Despite these influences, Lee’s stories have a voice of their own and unfold in a rich variety of settings and decades: a dusty Latin American-seeming border town; Denver, Colorado; contemporary Britain and Berlin; an unnamed island atoll. Given that the stories were written over a long period of time (half of them originally appeared in magazines or anthologies),  I wondered whether this reflected Lee’s specific interests at specific times, or his more general interest in writing about different subjects. Or both – or neither.

‘Probably neither!’ he said. ‘There has been no particular method or scheme to it although I am glad that as a whole the collection is diverse in settings and subjects. As you say, they were written over quite a long period, so inevitably they do (in whatever warped way) reflect where I was or what else was going on besides writing.’

Several of the stories comprehensively skewer middle-class pomposity (a by-the-numbers stag night; a dinner party that threatens to go off the rails). Was this intentional? ‘Again, there’s no deliberate plan here – but you’re right, it does seem to be a recurring theme. In a way I think this sort of thing is an easy target but I suppose, as a member of the pompous middle classes, it must represent some kind of self-loathing.’

Weddings come in for some stick as well. ‘I have been to a lot of them over the last five years,’ Lee said, ‘and the dramatic potential is obvious. ‘The Starving Millions’ and ‘The Good Guy’ were written back to back so I must have been particularly obsessed with them at the time. I was best man on one occasion and the high anxiety and neurosis of that definitely fed into ‘The Good Guy’.’

Lee is also very good at exploring the unbridgeable gaps which can open up between men and women. A grey sense of disappointment pervades these stories. ‘I do seem to return to this sort of subject over and over again,’ Lee admitted, ‘quite extreme versions of man-woman unhappiness. But then I guess it’s the oldest story there is.’

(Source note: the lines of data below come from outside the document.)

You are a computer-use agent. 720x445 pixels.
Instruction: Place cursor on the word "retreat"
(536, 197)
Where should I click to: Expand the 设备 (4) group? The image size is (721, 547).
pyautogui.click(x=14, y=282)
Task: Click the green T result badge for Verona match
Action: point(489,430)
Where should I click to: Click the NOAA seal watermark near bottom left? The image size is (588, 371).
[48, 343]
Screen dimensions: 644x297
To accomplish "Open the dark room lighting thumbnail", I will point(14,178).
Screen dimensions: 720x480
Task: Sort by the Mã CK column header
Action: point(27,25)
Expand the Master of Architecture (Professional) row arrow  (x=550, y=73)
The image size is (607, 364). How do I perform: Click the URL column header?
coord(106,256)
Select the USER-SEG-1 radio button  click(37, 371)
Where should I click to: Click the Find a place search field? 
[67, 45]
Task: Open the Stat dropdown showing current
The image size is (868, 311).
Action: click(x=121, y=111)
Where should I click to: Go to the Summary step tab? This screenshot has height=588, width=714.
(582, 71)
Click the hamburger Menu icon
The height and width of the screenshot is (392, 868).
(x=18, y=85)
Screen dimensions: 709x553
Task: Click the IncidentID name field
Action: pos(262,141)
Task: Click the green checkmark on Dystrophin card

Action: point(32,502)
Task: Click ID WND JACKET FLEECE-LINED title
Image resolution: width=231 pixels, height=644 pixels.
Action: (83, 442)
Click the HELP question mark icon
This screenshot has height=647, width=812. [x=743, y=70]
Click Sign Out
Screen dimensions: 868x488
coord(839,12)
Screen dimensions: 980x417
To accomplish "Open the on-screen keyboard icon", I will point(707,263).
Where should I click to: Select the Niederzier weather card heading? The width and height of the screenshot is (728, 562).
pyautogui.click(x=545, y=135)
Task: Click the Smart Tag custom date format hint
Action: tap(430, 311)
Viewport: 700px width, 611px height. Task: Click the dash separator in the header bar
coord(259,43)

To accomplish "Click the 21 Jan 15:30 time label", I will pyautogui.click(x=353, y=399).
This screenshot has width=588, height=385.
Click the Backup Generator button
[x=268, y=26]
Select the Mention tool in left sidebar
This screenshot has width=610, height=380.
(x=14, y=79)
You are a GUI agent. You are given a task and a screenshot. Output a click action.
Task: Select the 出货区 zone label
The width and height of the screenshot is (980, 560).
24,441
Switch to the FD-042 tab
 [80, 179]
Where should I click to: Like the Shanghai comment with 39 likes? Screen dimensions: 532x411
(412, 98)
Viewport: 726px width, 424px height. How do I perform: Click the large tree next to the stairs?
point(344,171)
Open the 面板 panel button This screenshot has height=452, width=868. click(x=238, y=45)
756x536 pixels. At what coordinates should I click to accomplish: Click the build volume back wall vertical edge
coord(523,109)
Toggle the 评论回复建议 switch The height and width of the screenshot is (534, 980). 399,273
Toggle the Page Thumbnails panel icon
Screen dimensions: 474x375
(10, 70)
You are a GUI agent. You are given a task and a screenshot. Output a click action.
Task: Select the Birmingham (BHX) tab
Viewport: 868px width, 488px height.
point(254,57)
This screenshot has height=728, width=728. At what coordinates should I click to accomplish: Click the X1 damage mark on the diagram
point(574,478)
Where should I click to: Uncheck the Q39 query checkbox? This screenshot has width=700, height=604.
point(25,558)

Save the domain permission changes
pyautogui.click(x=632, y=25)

I noticed that sometimes the reader sometimes has to wait a while before finding out the sex of a story’s narrator – it takes three pages in ‘Border’ and eight in ‘San Francisco’. ‘There was no deliberate intention to make this ambiguous (that I can remember) and I was always sure of the sex of the narrators in my own mind. It may be a result of the fact that the stories are fairly spare – not much is spelled out – and that is just one of the details that the reader isn’t given very obviously.

‘A couple of people who read early drafts of ‘Cerology’ assumed the narrator was a man and found it confusing when that didn’t turn out to be the case later in the story. There was no good reason to leave it ambiguous so I inserted something early on that made it clear.’

How and why did Lee start writing short stories?

‘I really started writing stories, as many people do, because it seemed a good way to learn how to write. The stakes are much lower on a story. Even if it goes wrong or you can’t finish it, the chances are you haven’t spent years on it and driven yourself half mad. You can try things out, experiment, start again.

‘Also, when you start out I think you are very easily influenced by the people you read. So one minute you want to be Ernest Hemingway and the next you want to Angela Carter. It takes a while for this stuff to settle down and writing stories is maybe a good way to process it.

‘But then,’ he continued, ‘I just got stuck on stories. I never wanted to be ‘a short story writer’. Like everyone else, I wanted to write novels and novels were what had made me want to write. I suppose stories must suit my style and my mind in some way – I do like sparseness, concision and claustrophobia – and I have found it hard to move on to longer pieces.

‘As a beleaguered and impoverished short story writer you are supposed to be evangelical about the form but to be honest I write what I can and in a way the novel still feels like the big prize.’

Maybe Lee hopes to emulates the success of James Lasdun.‘Of people writing stories now, James Lasdun – who I came across after he won the first National Short Story Prize – is probably my favourite. His two novels are fantastic too.’ If Lee can do as he would like and follow up Greenfly with a novel, he will be well on his way. If not, we’d be more than happy to see another collection of stories from him.